RUBRICA - Le parole per dirlo

Il tempo della Rabbia

Alcune settimane fa sono stata a Macerata per un piccolo, bellissimo Festival che si chiama i Giorni della Merla. E’ stato prima dei drammatici episodi di cronaca avvenuti in quella città che hanno poi tenuto banco su tutti i media e nel dibattito elettorale (aggiungo che quindi, al momento in cui scrivo, non conosco gli esiti del voto alle elezioni del 4 marzo). 

La mattina dopo l’incontro cui ho partecipato, mi sono ritrovata ad ammirare il soffitto affrescato della Sala dell’Eneide di Palazzo Buonaccorsi che raffigura le nozze di Bacco e Arianna (nella foto). Che paradiso di bellezza, ho pensato.

Poi mi è venuto in mente il “povero” Minotauro. L’essere metà uomo e metà bestia, con la testa di toro, che Arianna aveva contribuito a far uccidere (grazie all’idea del gomitolo rosso per uscire dal labirinto). Feroce, dominato dall’istinto, dalla “matta bestialità”: Dante, nella Divina Commedia, fa apparire il Minotauro nel Cerchio dei violenti, quelli che hanno peccato contro il prossimo e che stanno a mollo nel sangue bollente del fiume. Sta di guardia, in preda a una rabbia cieca, un’ira che lo consuma e lo spinge a mordersi da solo. Non avrei mai immaginato, ovviamente, cosa sarebbe accaduto a Macerata di lì a pochi giorni, e la visione mentale del fiume di lacrime trasformate in sangue bollente mi è riapparso alla mente e non mi lascia. È un posto orrendo, quel fiume di sangue a nome violenza, a nome odio, a nome rabbia. Mordere gli altri, e intanto mordere noi stessi. Dovremmo aver paura, più di tutto, di trasformarci in mostri-testa-di-toro agiti dalla furia. A me non succederà mai, ci si dice. Eppure, potrebbe succedere, succede. Siamo nel tempo della Rabbia. Ci impegniamo abbastanza per non permettere a chi ha responsabilità politiche ed educative di spingerci a provarne più di quanta già non ne proviamo da soli? Ci domandiamo quanto, chi soffia per ragioni politiche sull’ira cieca e infuoca la rabbia abbia delle responsabilità? Se un uomo di 28 anni, incensurato, se ne esce di casa armato e va a sparare (per senso di giustizia, secondo lui, per vendicare l’atroce morte di una ragazza per la quale è stato arrestato un pusher di origine nigeriana) e spara a caso, nel mucchio, su persone di colore, poi, avvolto in una bandiera tricolore fa il saluto romano prima di essere catturato, cosa dobbiamo dirne? Che è solo un folle e il suo è un gesto isolato, quindi zitti tutti? Che è un fascista? Un simpatizzante neonazista?    

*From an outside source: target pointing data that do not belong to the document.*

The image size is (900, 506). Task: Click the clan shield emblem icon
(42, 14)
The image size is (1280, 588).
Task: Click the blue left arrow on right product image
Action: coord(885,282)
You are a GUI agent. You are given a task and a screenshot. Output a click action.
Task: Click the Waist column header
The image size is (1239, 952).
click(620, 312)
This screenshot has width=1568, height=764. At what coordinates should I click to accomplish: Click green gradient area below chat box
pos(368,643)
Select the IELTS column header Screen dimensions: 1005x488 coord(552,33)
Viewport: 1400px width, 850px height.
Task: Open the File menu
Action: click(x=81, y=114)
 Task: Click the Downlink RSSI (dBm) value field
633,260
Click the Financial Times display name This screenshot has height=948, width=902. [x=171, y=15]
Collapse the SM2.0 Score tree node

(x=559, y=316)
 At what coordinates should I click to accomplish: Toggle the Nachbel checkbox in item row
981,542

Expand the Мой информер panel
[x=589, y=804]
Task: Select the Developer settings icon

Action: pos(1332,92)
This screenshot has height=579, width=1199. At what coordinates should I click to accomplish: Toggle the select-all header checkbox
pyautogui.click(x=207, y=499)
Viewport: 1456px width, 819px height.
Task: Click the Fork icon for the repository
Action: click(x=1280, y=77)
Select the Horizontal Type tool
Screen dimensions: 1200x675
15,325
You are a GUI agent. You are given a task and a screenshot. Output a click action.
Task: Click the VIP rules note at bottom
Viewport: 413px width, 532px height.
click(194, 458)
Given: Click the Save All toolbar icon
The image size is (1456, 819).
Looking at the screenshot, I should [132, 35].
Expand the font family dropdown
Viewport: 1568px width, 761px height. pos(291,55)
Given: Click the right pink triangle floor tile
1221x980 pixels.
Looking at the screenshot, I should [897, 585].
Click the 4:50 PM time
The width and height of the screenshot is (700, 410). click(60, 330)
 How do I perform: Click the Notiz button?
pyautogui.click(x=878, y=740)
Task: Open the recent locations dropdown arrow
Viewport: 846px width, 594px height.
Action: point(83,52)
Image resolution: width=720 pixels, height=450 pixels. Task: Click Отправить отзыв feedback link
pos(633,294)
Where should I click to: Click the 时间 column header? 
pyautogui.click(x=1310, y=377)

Possiamo dirne che è un cittadino “esasperato dall’immigrazione fuori controllo” e dunque, come fanno alcuni, giustificarlo o peggio ancora, legittimarlo? Teniamo fermo il fatto che certi gesti, in qualche modo giustificati o peggio, legittimati, possono diventare degli atroci spartiacque: argini che crollano aprendo brecce ad altri atti simili. Forse, quell’uomo è un Minotauro, che in preda all’ira cieca ha divorato altri divorando se stesso. Chi l’ha fatto diventare così? Ho pensato a tutti i bambini e i ragazzi che sono rimasti chiusi dentro le scuole di Macerata, quel sabato, a tutti i bambini e ragazzi ai quali andrà raccontato cosa sia successo e che non si accontenteranno di una spiegazione sola, univoca, e che saranno tormentati a lungo da incubi e domande cui è difficile dare risposte semplici. Il razzismo non è giustificabile, non è legittimo. La furia cieca non è (quasi mai) giustificabile e non è (mai) legittima. Non si può più stare zitti. Tocca trovare delle risposte e che non siano fatte solo di parole per uscirne vivi, avendola vinta sulla furia cieca.